TASK → Switch "channel" to "track" in the material, starting with the line that contains "Viewport: 1435px width, 1076px height." and going on through the line that contains "pos(771,167)". Give only those lines, keep everything else unchanged, and omit the pictures.

* Begin TASK MATERIAL *

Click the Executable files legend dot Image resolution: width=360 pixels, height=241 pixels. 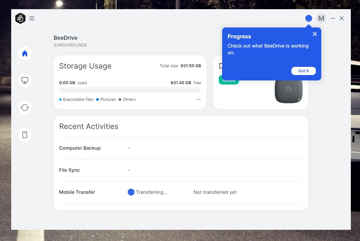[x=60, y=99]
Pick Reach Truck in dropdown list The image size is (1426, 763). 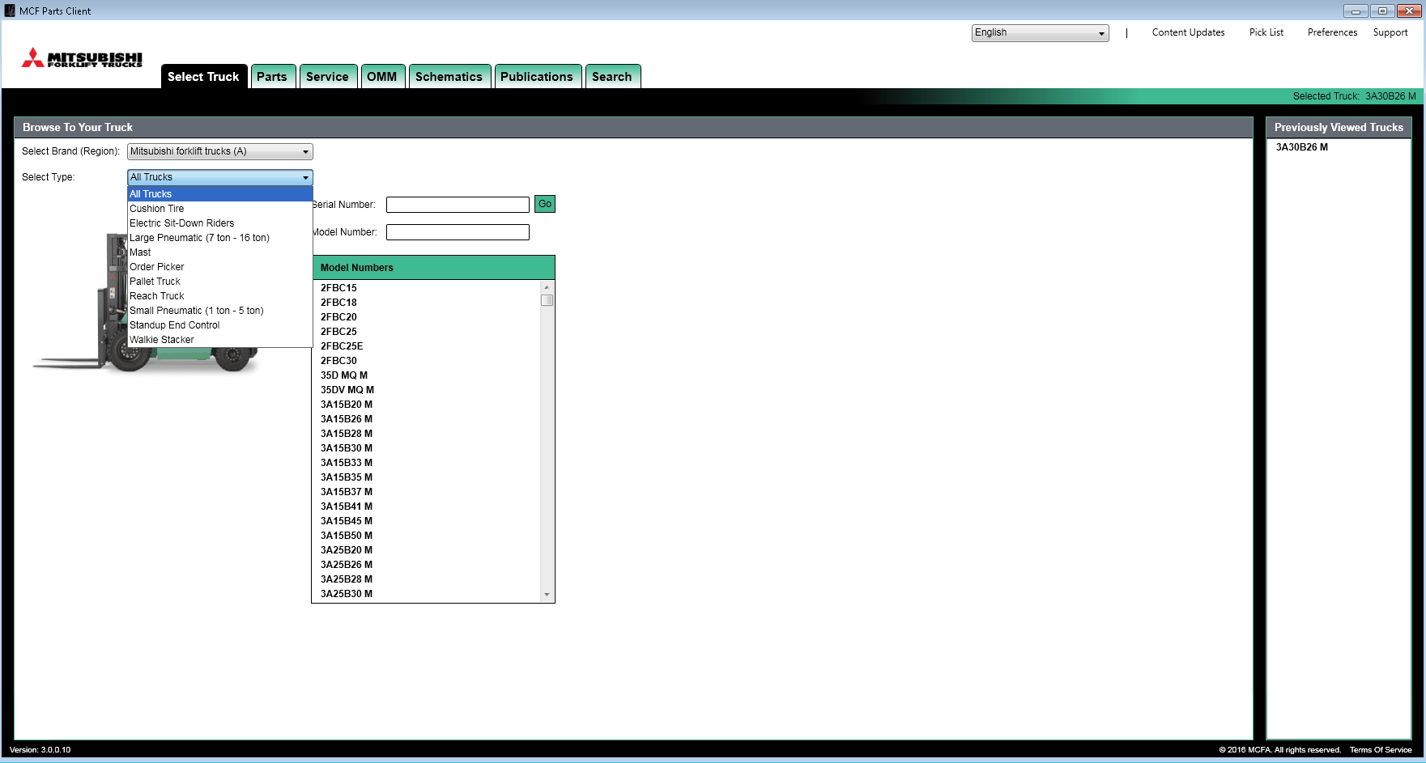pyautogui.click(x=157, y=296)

* End TASK MATERIAL *
* Begin TASK MATERIAL *

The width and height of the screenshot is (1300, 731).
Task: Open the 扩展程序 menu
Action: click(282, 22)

* End TASK MATERIAL *
* Begin TASK MATERIAL *

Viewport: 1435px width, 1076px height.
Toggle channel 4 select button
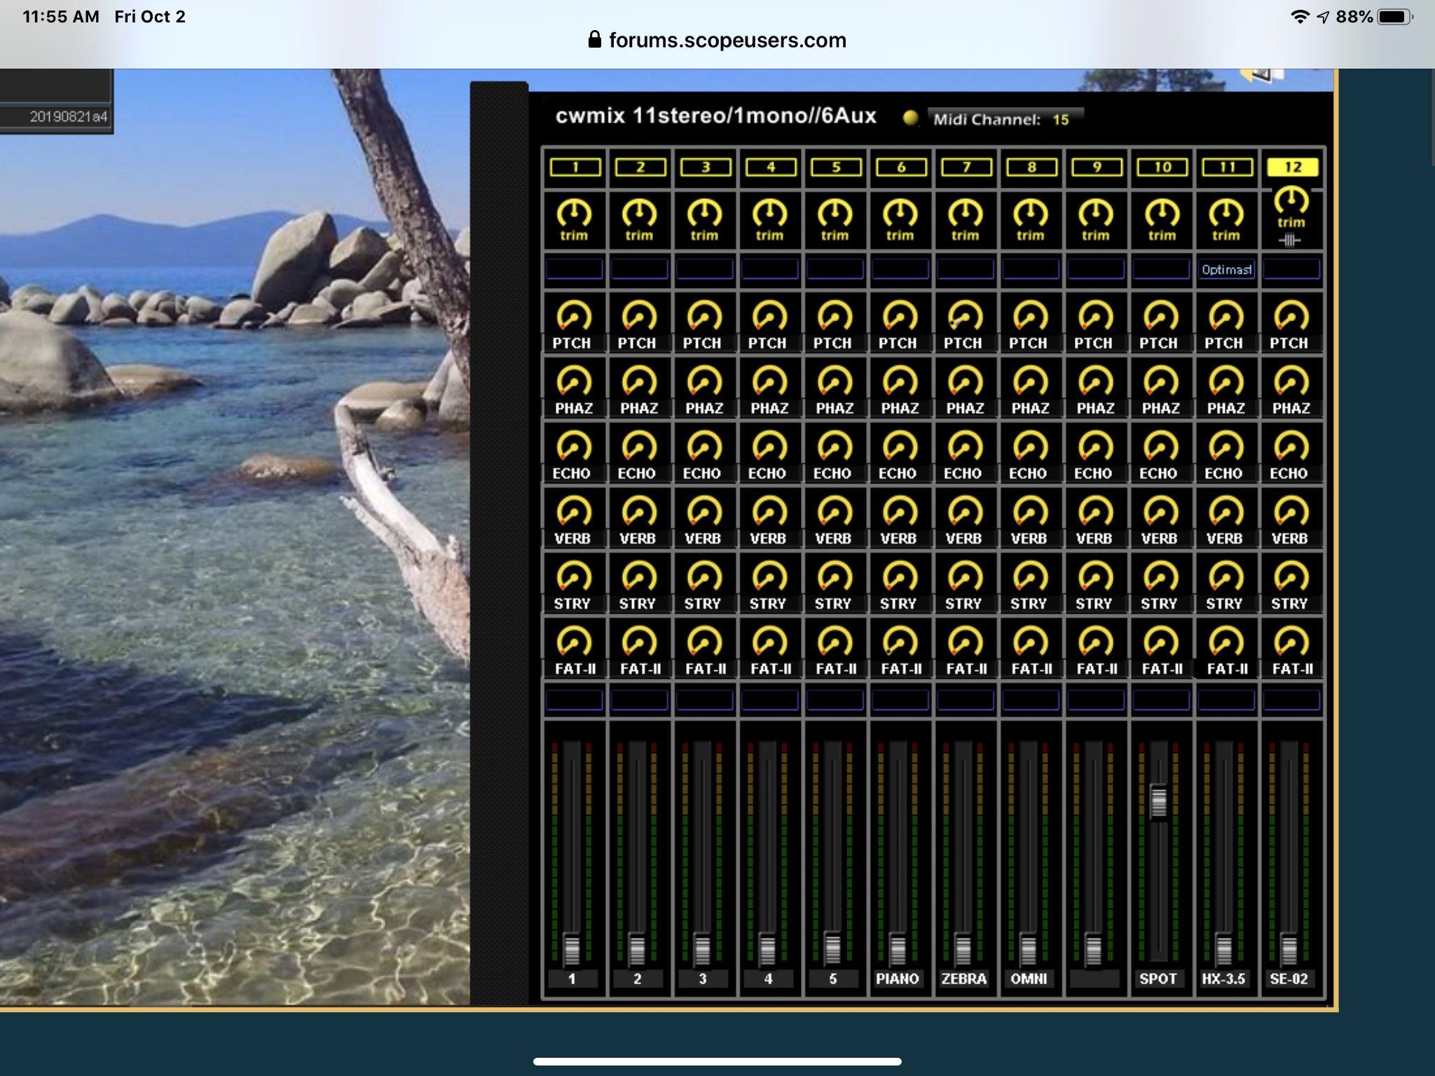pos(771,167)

* End TASK MATERIAL *

CORRECT RESPONSE →
Viewport: 1435px width, 1076px height.
Toggle track 4 select button
pos(771,167)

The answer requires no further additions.